İstisna İlkesi (İstisnalara Göre Yönetim Modeli) : Yönetimde işler iki ana grupta toplanır. Birincisi rutin işlerdir. İ şletmenin devamlılığını sağlamak amacıyla yapılan stratejik olmayan işlerdir. İkinci grup işler stratejik olduğundan üst yönetimin görüşü gereklidir. Diğer bir deyişle gündem dışı ve olağanüstü konularda sorun veya yeni bir durum üst yönetime aktarılmalıdır. Rutin olan işler için üst yönetime sıkça gidilmesi üst yönetimin zamanını almakta ve dikkatini dağıtmaktadır.
Esneklik (Değişebilirlik veya Yeniden Yapılanma) İlkesi : İşletmeler statik yapıda değildirler eğer statik davranış içine girmişlerse işletmenin geleceği tehlikededir diyebiliriz. İşletmeler devamlı olarak içi ve dış çevreden etkilenirler. İşletmelerde iki önemli değişim vardır.
Büyüme : İşletmelerin varlıklarını devam ettirmeleri yeterli değildir. İ şletmeler genelde küçük bir işletme olarak kurulurlar. Özellikle ekonomik koşullar ve dış çevre faktörleri zorladığında büyüme yolunu seçerler.
Küçülme: İşletmeler büyüme yolunu seçtikleri gibi gerektiğinde küçülmeye de giderler. İşlerin kötüye gitmesi ile küçülme söz konusu olur. Bazı çok etkin olmayan bölümler kapatılır veya küçültülebilir.

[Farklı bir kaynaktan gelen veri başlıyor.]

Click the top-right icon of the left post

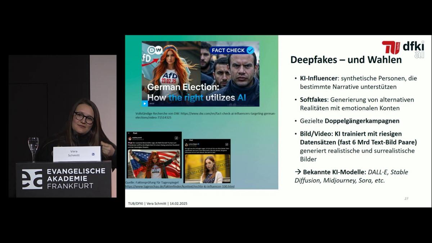pyautogui.click(x=176, y=138)
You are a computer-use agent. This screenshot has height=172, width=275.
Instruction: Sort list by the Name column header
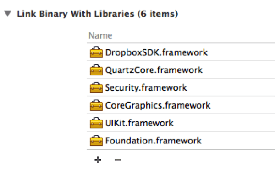(x=100, y=35)
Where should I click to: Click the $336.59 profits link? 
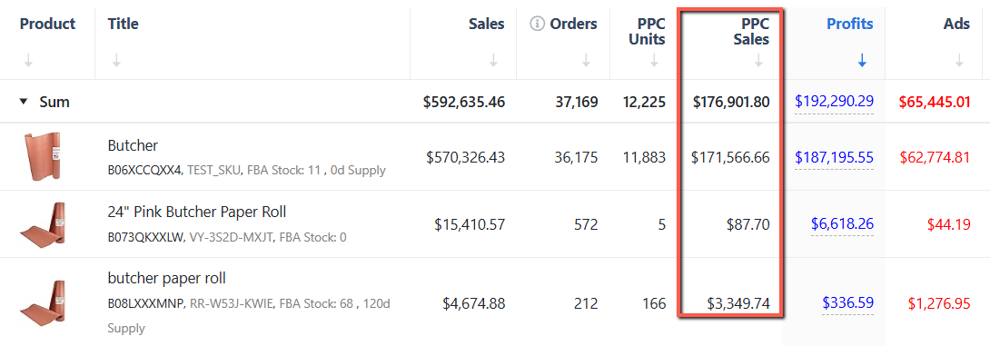[x=848, y=303]
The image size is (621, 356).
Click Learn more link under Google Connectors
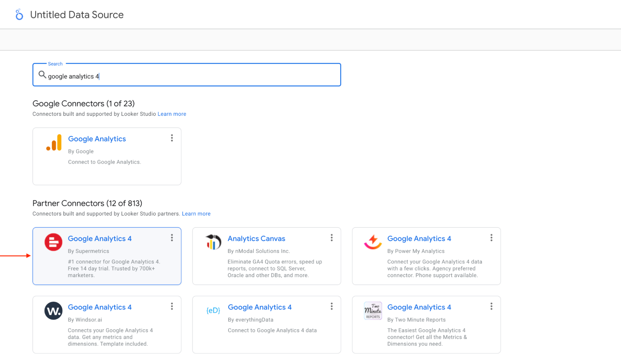tap(172, 114)
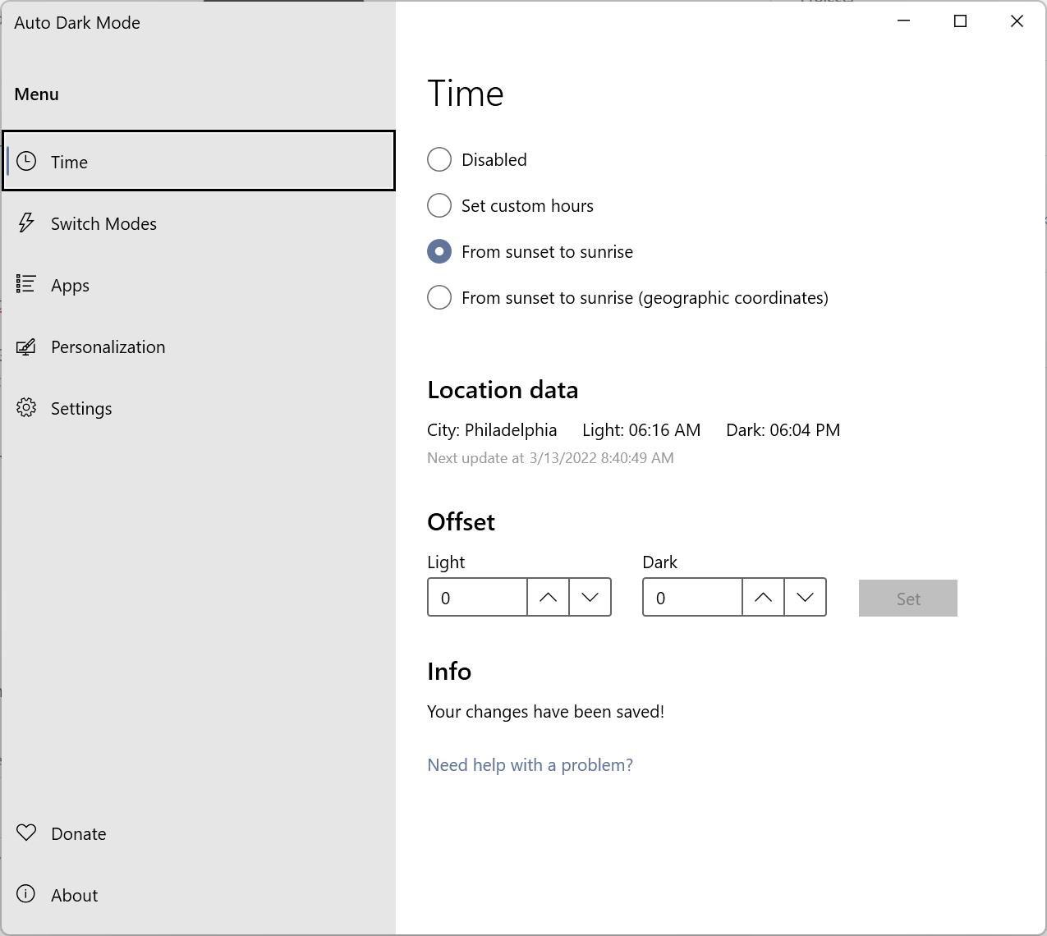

Koşullar çok değiştiğinde yeniden yapılanmaya gitmek zorunlu hale gelir. İşletme dinamik bir varlık olduğu gibi hizmet ettiği çevre de dinamiktir. Örgütün esnek olması değişimlere kısa zamanda cevap vermesi örgütün esnekliğine bağlıdır.
Çapraz İlişkiler İlkesi : İşletmenin başarısının bölümler arası koordinasyona bağlı olması ile yatay ilişkiler gelişmiştir. Diğer yandan işlerin hızlanması için çapraz ilişkilerin artması gerekir. Böylelikle uzun zaman alan basamaksal sistemin katı ilkeleri azaltılır verim ve zaman tasarrufu sağlanır. Alt basamaktaki bir yönetici kendi sorumluluk ve yetki alanındaki bir konuda başka bir yöneticiden yardım alabilir.
Denge İlkesi: Örgütün çeşitli bölümlerin çalışması ile başarı sağlanabilir. Örgütün esnek olması önemlidir ancak bunun yanında dengeli olması gerekir. İ şletmenin başarısı bazı bölümlerin başarısının bir fonksiyonu değil bütün fonksiyonların koordinasyon içinde çalışmasının ürünüdür.
Kolaylık İlkesi: Örgüt yapısında en önemli işlerden birisi ilişkilerin açık bir şekilde belirlenmesi gerekir. Kimin kimden emir alacağı, ast üst ilişkilerinin belirlenmesi şüphe yaratmadan ortaya konması gereklidir. İş tanımları çok iyi yapılmalıdır ayrıca iş akımı çok iyi planlanmalıdır.